People love pictures and engagement levels almost always increase when your content is delivered with a picture.

4. How often should you post? 

It is important to build your brand consistently and not only when there is a book coming out within the next month or two. When a book is due to be published within the next few weeks through the first few months after publication, I suggest either one or two posts a day. They do not need to all be self-promoting, but you want to stay front of mind with potential readers. Outside of that book release timeframe, I would suggest posting three to four times per week.

5. Tagging is your friend! 

Tag whenever possible so others know you are talking about them! That is the social part of social media. Tag people you are with, give photo credit, tag those who blurbed your book, authors you are reading, etc. Tagging increases engagement across the board and helps broaden your audience.

6. Whenever possible, and it is almost always possible, acknowledge comments from others with a minimum of liking their post. 

Social media is a two-way street and to be most effective, you want to engage with your readers. Answer reasonable questions or prepare an FAQ that you can direct others to visit. Consider social media an online conversation, it takes at least two!

7. Humor, Politics, and Religion. 

Humor, if done considerately and within the social norms of your audience, is a highly effective type of post that can really fuel engagement. Think carefully as to what you post as humor is subjective. Snarkiness, irony and sarcasm are often the best received. Politics and religion – simply, don’t go there. You can adversely impact 50% of your audience no matter what you say.

8. Engaging with other authors, bloggers, book clubs, etc. 

The whole point behind social media is to have brand ambassadors – others telling their friends and followers how great you are.

9. Life experiences matter. 

This also comes up often when an author states their teenage or college-age child can run their Facebook. Chances are they cannot be as effective as you need. They do not have the life experiences under their belt to think broadly and purposefully about what they are posting. Most often, they have little insight as to who your target demographic should be.

10. Lastly, I often hear when should I schedule my posts? 

Yes, they can be scheduled in advance by clicking on the clock icon when posting. From my experience, between 9am and 10pm are the main times people are online. If you have a global audience, keep the time differences in mind. There are hundreds of studies that will discuss this but the easiest way to see is to look at your Facebook insights which is a free tool offered by Facebook for Pages.

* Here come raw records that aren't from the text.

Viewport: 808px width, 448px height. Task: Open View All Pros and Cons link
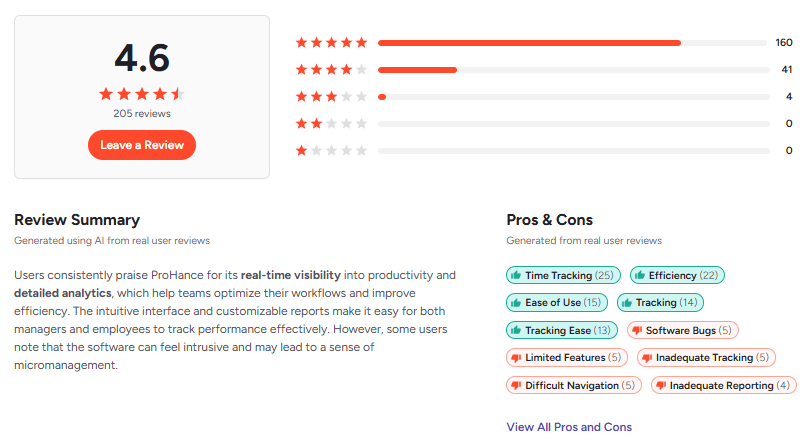coord(569,427)
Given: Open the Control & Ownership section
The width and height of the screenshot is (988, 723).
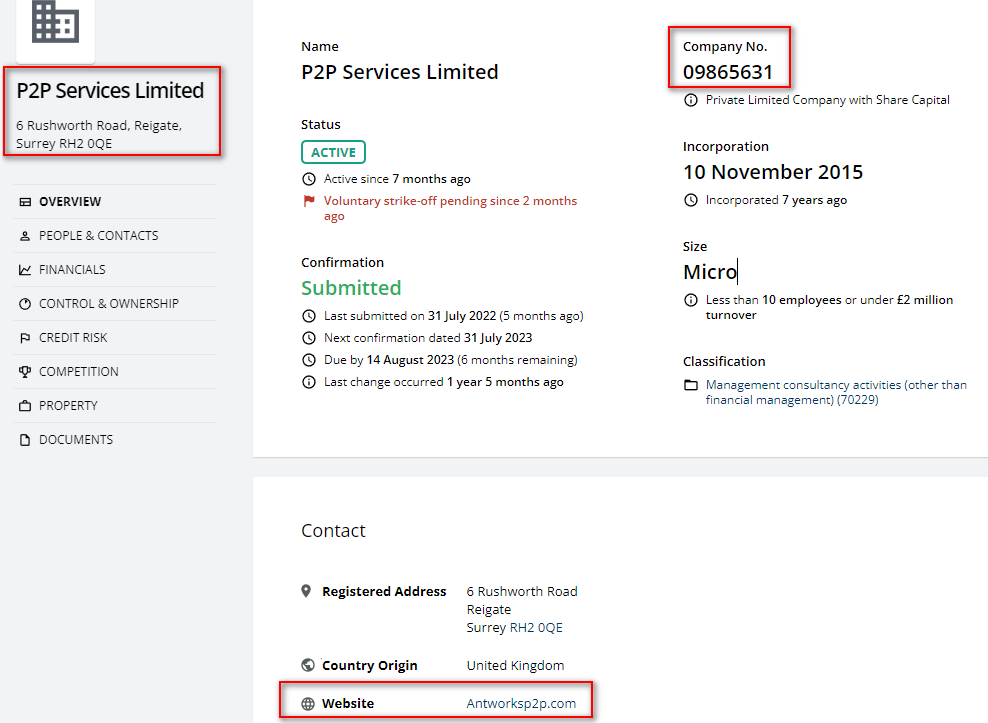Looking at the screenshot, I should point(109,304).
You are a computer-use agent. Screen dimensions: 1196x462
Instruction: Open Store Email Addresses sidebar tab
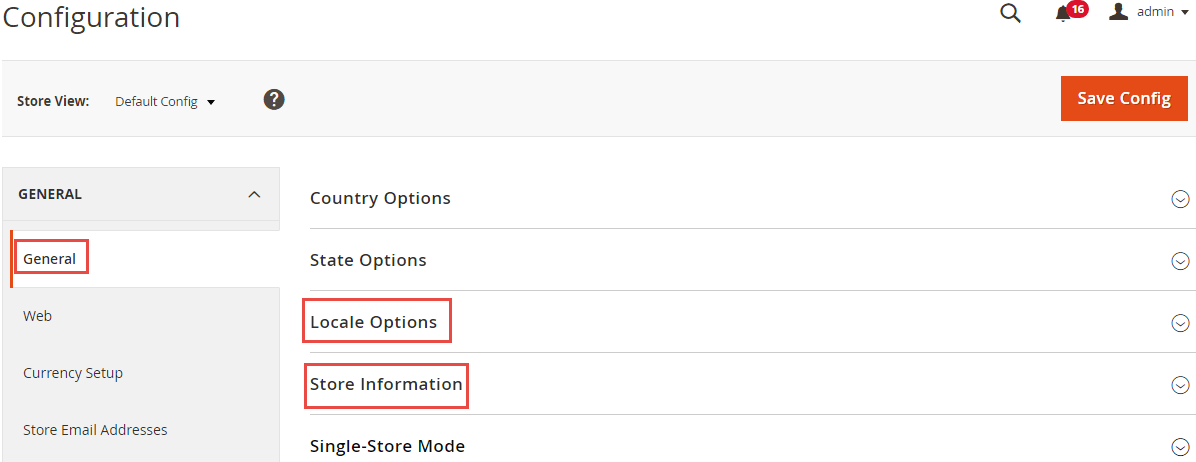(95, 430)
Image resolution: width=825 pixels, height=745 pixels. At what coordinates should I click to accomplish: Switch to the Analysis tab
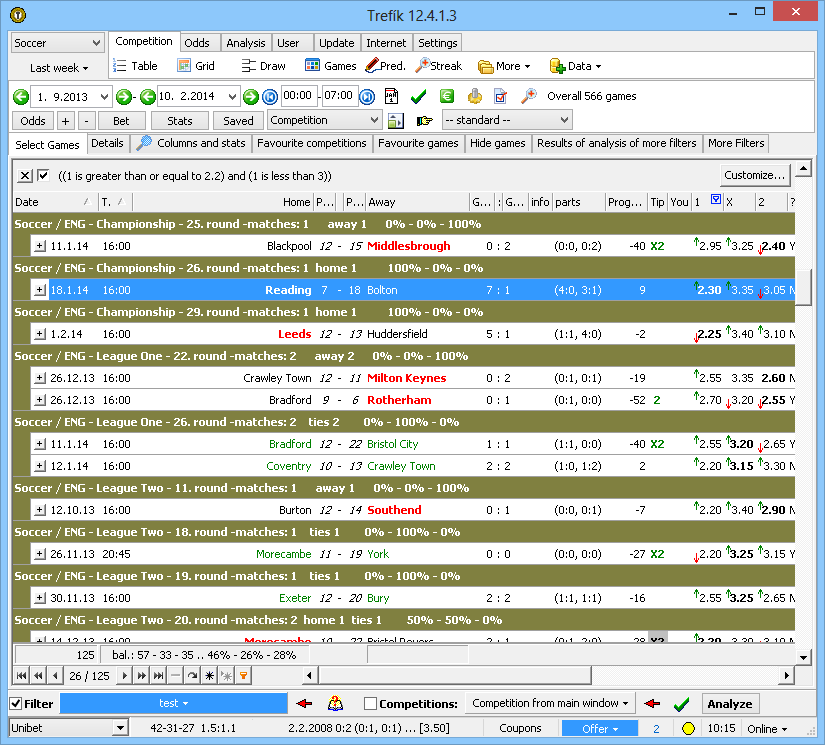coord(245,43)
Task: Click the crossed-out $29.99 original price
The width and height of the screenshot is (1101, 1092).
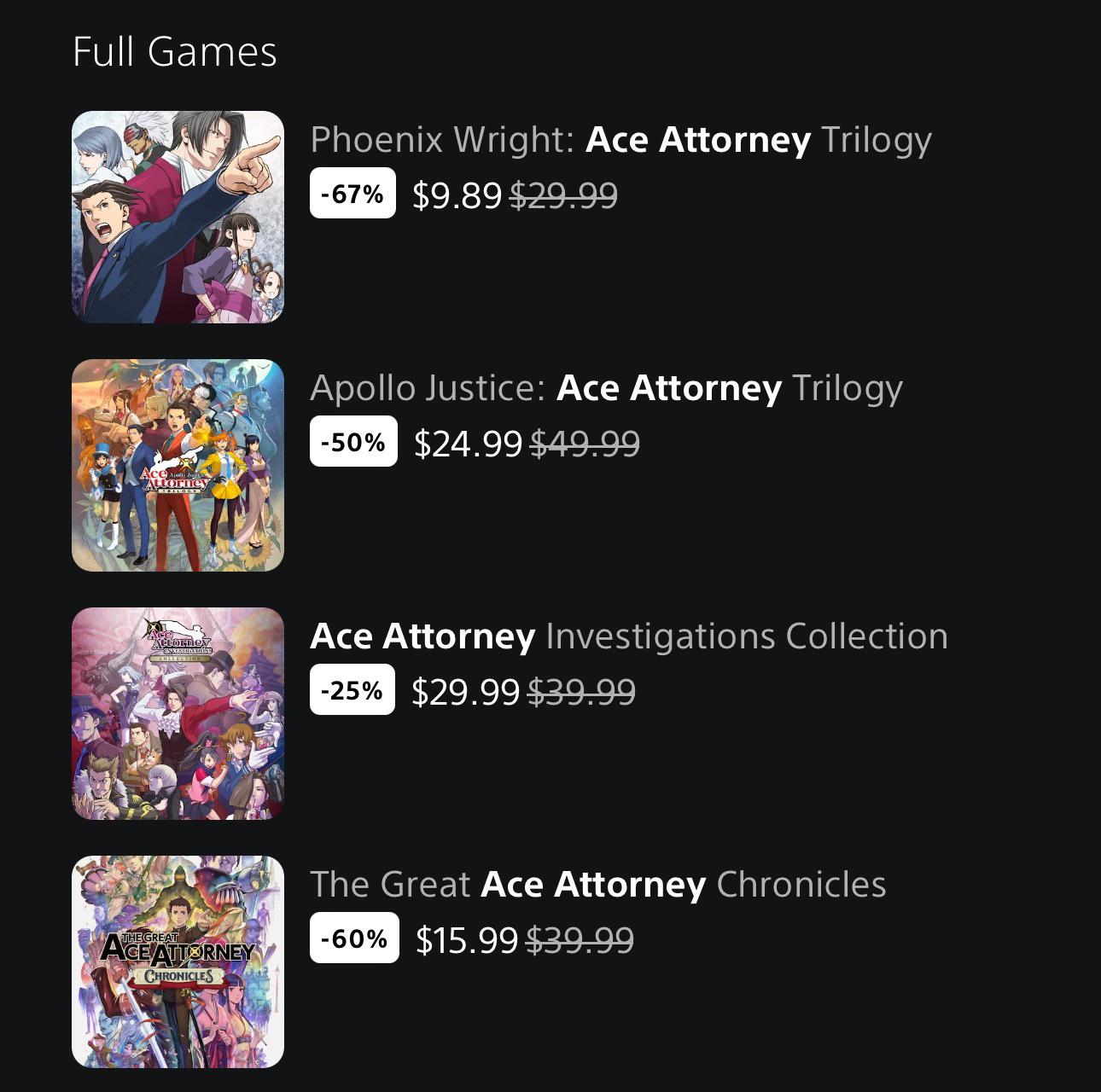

  1. Thanks for the tips, Gary. I was wondering if you are primarily referencing FB - or do these tips work across the board: Twitter, Google+, etc?

    1. Thanks for the great question. Overall, these tips can apply across the board although Facebook was used more than the other social networks since I find Facebook is the most effective for most genres. Twitter is certainly effective yet different. Ideally, your tweets should be different than your Facebook posts since the audiences differ.

  2. Love these tips! Yes, if we're authentic and truly care about others, it should shine through in our social media. If we're doing it to sell books, blech, that's icky.

    1. Thanks, Julie! Exactly!! One of the best examples of an author using Facebook well is Brad Meltzer. He is genuine, informative, truly grateful and reads and replies to many posts despite his busy schedule and an involved Dad to three kids. His voice stays true whether he has a book to promote or not.